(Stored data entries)
Start of Block

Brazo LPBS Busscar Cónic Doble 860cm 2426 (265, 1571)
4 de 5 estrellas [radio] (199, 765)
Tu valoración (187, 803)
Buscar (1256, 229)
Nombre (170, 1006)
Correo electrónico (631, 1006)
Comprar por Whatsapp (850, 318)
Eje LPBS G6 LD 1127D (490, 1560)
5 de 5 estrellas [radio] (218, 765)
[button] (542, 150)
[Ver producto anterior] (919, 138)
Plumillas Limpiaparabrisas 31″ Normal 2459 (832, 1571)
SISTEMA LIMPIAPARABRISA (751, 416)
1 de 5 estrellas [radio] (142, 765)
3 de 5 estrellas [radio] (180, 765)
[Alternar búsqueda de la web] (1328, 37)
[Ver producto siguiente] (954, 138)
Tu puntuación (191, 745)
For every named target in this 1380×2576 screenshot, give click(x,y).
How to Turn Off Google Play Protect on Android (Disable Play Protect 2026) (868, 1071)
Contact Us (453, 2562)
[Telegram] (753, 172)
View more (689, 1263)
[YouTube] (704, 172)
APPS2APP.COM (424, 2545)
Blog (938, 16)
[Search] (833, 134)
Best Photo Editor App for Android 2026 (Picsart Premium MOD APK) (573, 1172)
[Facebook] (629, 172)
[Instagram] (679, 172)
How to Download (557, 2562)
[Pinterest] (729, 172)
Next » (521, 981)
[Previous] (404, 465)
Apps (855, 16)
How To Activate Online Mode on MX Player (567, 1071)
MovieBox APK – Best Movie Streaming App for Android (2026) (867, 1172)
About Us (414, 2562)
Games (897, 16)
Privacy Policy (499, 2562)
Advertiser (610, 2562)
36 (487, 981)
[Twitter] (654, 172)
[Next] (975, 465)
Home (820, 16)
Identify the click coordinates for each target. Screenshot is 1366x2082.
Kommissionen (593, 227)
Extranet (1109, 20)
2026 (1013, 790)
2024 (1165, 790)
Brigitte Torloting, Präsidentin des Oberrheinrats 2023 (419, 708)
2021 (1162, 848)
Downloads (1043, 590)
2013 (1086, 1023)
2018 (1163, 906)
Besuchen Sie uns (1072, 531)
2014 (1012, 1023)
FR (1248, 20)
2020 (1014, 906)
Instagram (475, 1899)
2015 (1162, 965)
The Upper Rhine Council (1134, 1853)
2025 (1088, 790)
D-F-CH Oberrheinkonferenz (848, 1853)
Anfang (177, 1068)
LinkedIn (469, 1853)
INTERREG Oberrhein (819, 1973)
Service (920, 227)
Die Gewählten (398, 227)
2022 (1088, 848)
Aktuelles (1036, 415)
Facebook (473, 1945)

End of Block

- **WHAT IS NEEDED**: Reproduce, word for word and in full, only the lines above that start at the line with "APPS2APP.COM (424, 2545)" and run through the line with "2020 (1014, 906)", both ends included.

- **ANSWER BOX**:
APPS2APP.COM (424, 2545)
Blog (938, 16)
[Search] (833, 134)
Best Photo Editor App for Android 2026 (Picsart Premium MOD APK) (573, 1172)
[Facebook] (629, 172)
[Instagram] (679, 172)
How to Download (557, 2562)
[Pinterest] (729, 172)
Next » (521, 981)
[Previous] (404, 465)
Apps (855, 16)
How To Activate Online Mode on MX Player (567, 1071)
MovieBox APK – Best Movie Streaming App for Android (2026) (867, 1172)
About Us (414, 2562)
Games (897, 16)
Privacy Policy (499, 2562)
Advertiser (610, 2562)
36 (487, 981)
[Twitter] (654, 172)
[Next] (975, 465)
Home (820, 16)
Identify the click coordinates for each target. Screenshot is 1366x2082.
Kommissionen (593, 227)
Extranet (1109, 20)
2026 (1013, 790)
2024 (1165, 790)
Brigitte Torloting, Präsidentin des Oberrheinrats 2023 (419, 708)
2021 (1162, 848)
Downloads (1043, 590)
2013 (1086, 1023)
2018 (1163, 906)
Besuchen Sie uns (1072, 531)
2014 (1012, 1023)
FR (1248, 20)
2020 (1014, 906)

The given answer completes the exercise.